Watching brief by N Shaikhley of SCAU during the excavation of five geotechnical test pits. No finds or features of archaeological interest were revealed.
Evaluation by E Sayer of PCA in advance of residential redevelopment revealed the impacts of 19th and early 20th century development, but no older deposits were found relating to the farm complex present on the site since the early 17th century.
Archaeological assessment by N Bannister for the Woodlands Trust of secondary woodland on a former site of Knaphill Nursery, a late 19th century internationally renowned commercial nursery. The most common earthworks revealed were boundary banks, the structure and form of which suggest that they originated as field boundaries. Depressions occurring within the wood may be bomb craters.

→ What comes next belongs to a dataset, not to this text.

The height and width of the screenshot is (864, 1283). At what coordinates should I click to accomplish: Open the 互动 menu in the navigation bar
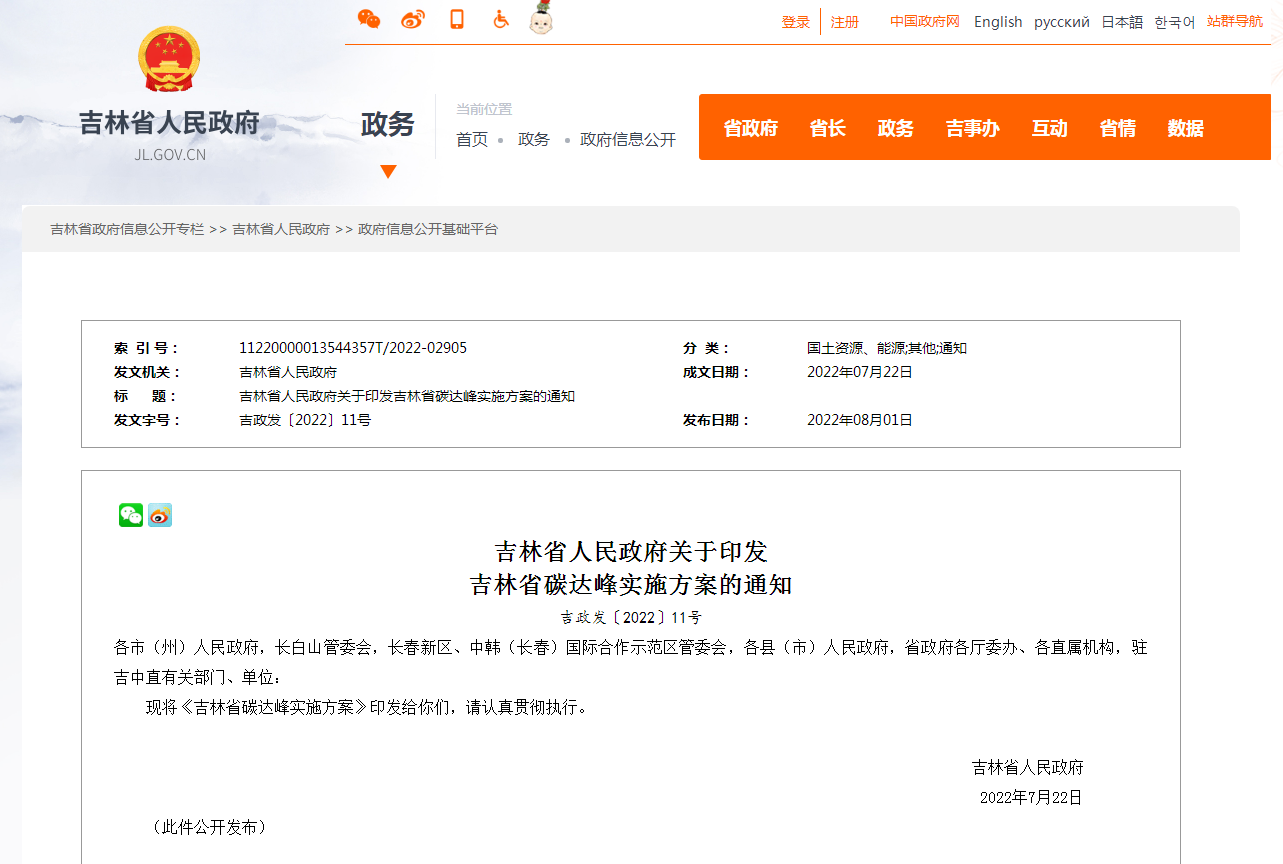[x=1049, y=127]
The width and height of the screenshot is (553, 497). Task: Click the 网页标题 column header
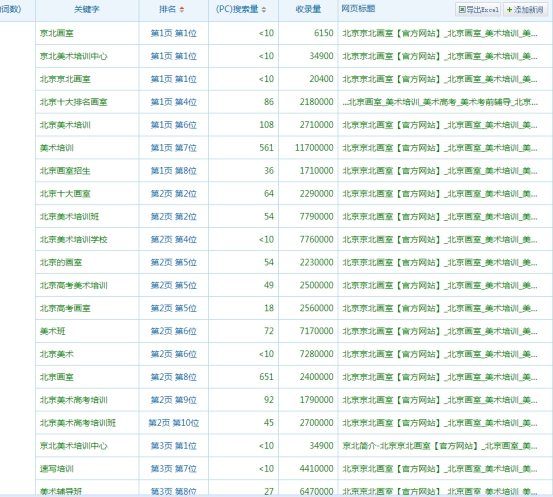(358, 9)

Evaluation by G Hayman of SCAU in advance of the construction of a new school revealed residual stray flints of possible Neolithic date and a sherd of Late Roman pottery, but no features of archaeological interest.
Report on an archaeological assessment undertaken in 2003 by N Bannister for the Woodlands Trust. Because the wood was probably managed as a wood pasture common (where manorial tenants could graze stock beneath an open canopy of pollarded trees and where there was little need for wood banks dividing the property of different woodland owners), and because of levelling for and laying out of a munitions store located here during the Second World War, few features of antiquity exist.

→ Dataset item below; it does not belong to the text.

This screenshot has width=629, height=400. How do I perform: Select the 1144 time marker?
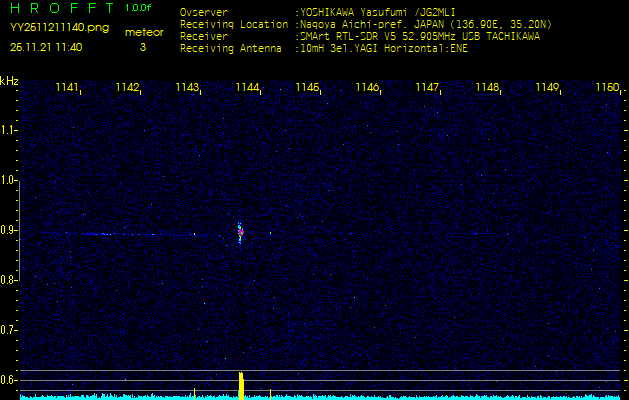(x=248, y=88)
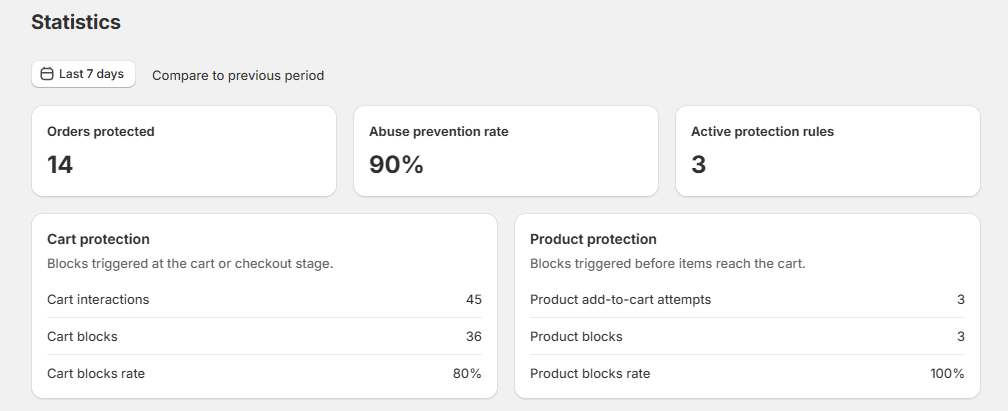Click the Cart protection section heading
1008x411 pixels.
[x=98, y=239]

Evaluation by S Hoad of MoLAS in advance of the construction of a new community hall on the site of the graveyard in use between 1868 and the late 1920s revealed two grave cuts (which were not excavated) dating to the late 19th century.
Watching brief by J Robertson of SCAU during redevelopment revealed an in-situ layer producing a domestic pottery assemblage of late 13th/early 14th century, fragments of tile, charcoal and animal bone, and a struck flint flake, beneath a 19th century topsoil containing late 19th century domestic debris.